Fox tried and unfortunately failed in its attempt to render the much loved film A Christmas Story into a live musical. Perhaps the silver lining is the 1983 classic film will garner even more viewers as a result (it is after all featured as a 24 hour TV marathon every Christmas).
A Christmas Story is a must-see movie in its original form, and even offers an interesting product marketing-related lesson about case studies as well. After all, Ralphie wrote one in the movie, remember…?
This memorable comedy features Ralphie, a 9-year-old boy living in 1940’s Indiana who desperately wanted an Official Red Ryder BB gun for Christmas. However, whenever Ralphie even hinted about getting one, his mother always said, “You’ll shoot your eye out!”
Of course, Ralphie refused to give up. For a school assignment, he wrote an essay all about the Red Rider BB gun he yearned for and why it was so important that he get one for Christmas. Ralphie was certain his teacher would be so enthralled with his essay (aka case study), she’d give him an A+. He could then triumphantly show his parents his grade – and essay – and surely earn his BB gun.
Unfortunately, Ralphie’s teacher was less than impressed with his writing:
Poor Ralphie felt the same frustration experienced by anyone who has ever written a case study that failed to gain the interest and curiosity from the intended target audience.

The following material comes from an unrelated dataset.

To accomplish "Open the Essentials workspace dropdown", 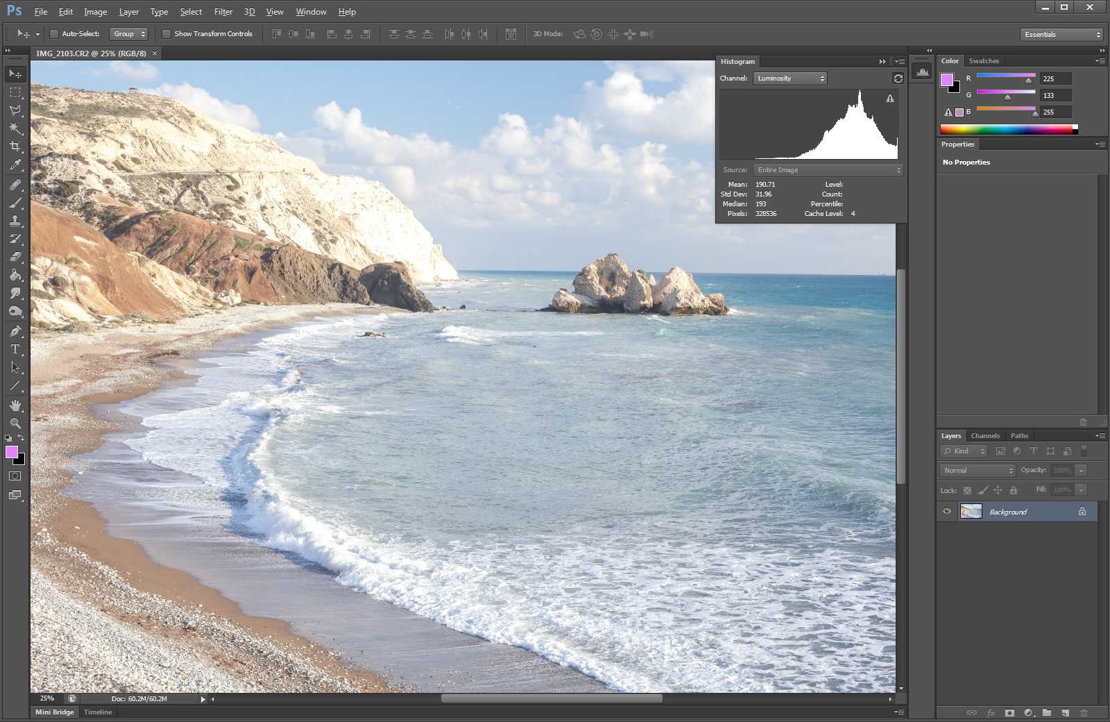I will (1061, 34).
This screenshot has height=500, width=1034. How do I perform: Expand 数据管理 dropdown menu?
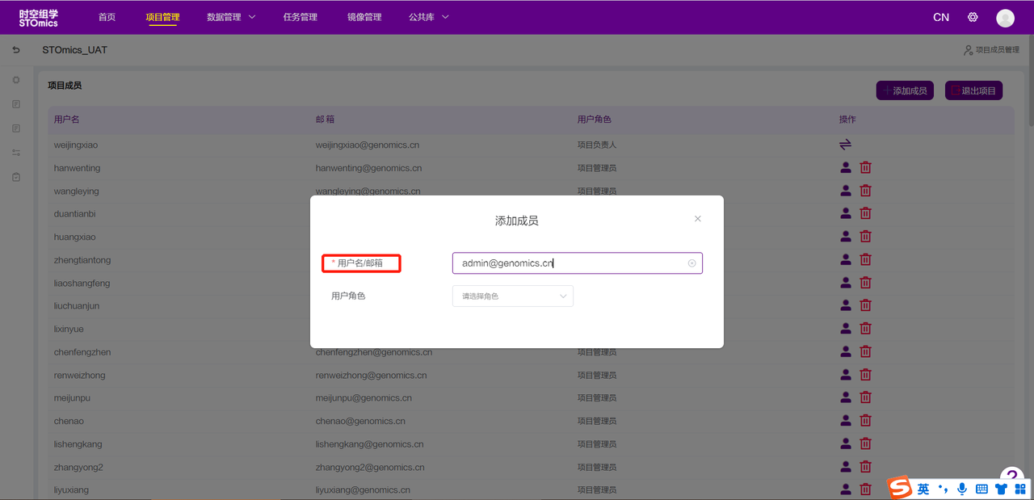point(231,17)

By following a customer-focused, time-focused template when researching and writing case studies, we can instead impress readers with our customer’s success, and motivate them to learn more.

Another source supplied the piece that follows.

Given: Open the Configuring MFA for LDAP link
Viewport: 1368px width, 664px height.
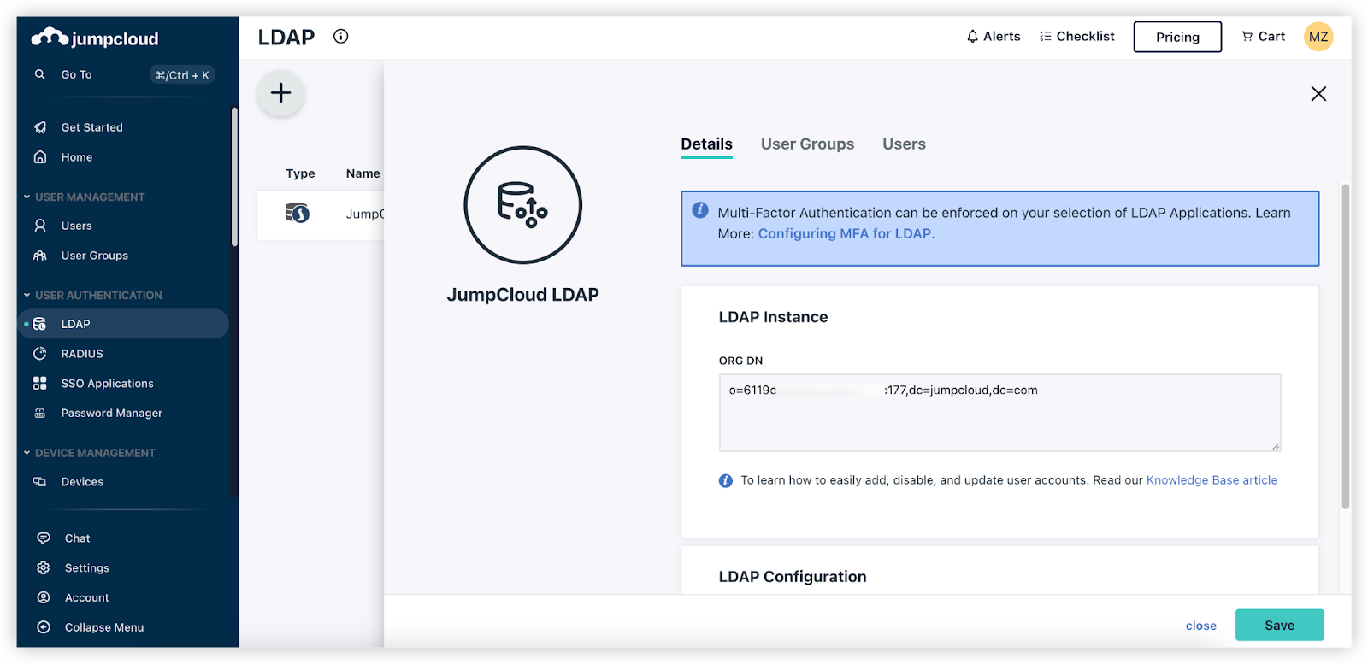Looking at the screenshot, I should coord(844,234).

When developing a case study with an existing customer, I work through a simple series of questions focusing on the customer’s experience at three key points in time:
- Before your product or service: the drudgery your customer had previously endured.
- The customer’s “moment of epiphany”: when the customer realized your product or service was the right one.
- After your product or service: the old drudgery is gone, replaced with success!
First, what was the customer doing before your product or service? The more intolerable drudgery we can genuinely convey here, the better. Quantifying the drudgery our customer experienced in this “before” stage is also essential: how many dollars or personnel-hours were being lost by your customer? Less tangible but no less real consequences of this drudgery are welcome as well; for example, what business decisions might have been compromised due to the unacceptable status quo?
Next, ask your customer how and when they realized, “Yes! This is the right solution for us! The dark days of our drudgery are over! Help is on the way!” I’m only half-kidding here: we must convey to the reader what triggered the customer’s decision to buy; what led the customer to confidently conclude that our product or service is uniquely capable of solving their problems. Identify the unique features and functionality relevant to this moment of epiphany, and how they translate into providing business benefits – a process Pragmatic Marketing calls marketecture.
Now, focus on the “after” phase: your product or service has been implemented for the customer, leaving a trail of roses in your path. Again, I’m only half-kidding: we must convey that the customer now knows their decision was a winner. What new success has replaced the old drudgery?
Take the time to carefully walk through with your customer one or more specific, mission-critical, and previously costly and frustrating business processes. How has your product or service resolved the drudgery that once plagued this business process? What measurable savings in money or time has the customer since realized, thanks to those previously noted unique features of your product or service?
Good questions to wrap up the case study research process include: what plans does the company have to expand the use of your product or service? Are there any other thoughts or points the customer thinks are important that were not yet raised?
When writing the actual case study, quote the customer directly wherever possible. Direct quotes from the customer declaring in their own words how valuable your product or service is to them will always earn more attention and credibility from readers than any narrative text.
Also… please avoid using those generic case study sub-headings; i.e., The Problem, The Solution and Results. They provide no value to the reader and offer nothing in the way of SEO (a Google search for problem solution results yields 1.4 billion hits). Your case study sub-headings should be written such that if your reader reads only the sub-headings, they still get a TL;DR understanding of your case study. Here is an example from some previous work of mine.
Even those who have never seen A Christmas Story can probably guess whether Ralphie, in spite of his unsuccessful writing effort, still got his prized BB gun on Christmas Day (no thanks to Santa, though 🙄). Of course, product marketers must rely on more than good fortune to get the favorable attention of potential new customers. Compelling case studies are a one of the best means to do so. By asking your customer time-focused questions and actively listening, the customer will essentially tell you what relevant information belongs in the case study – before, during and after their smart decision to select your product or service.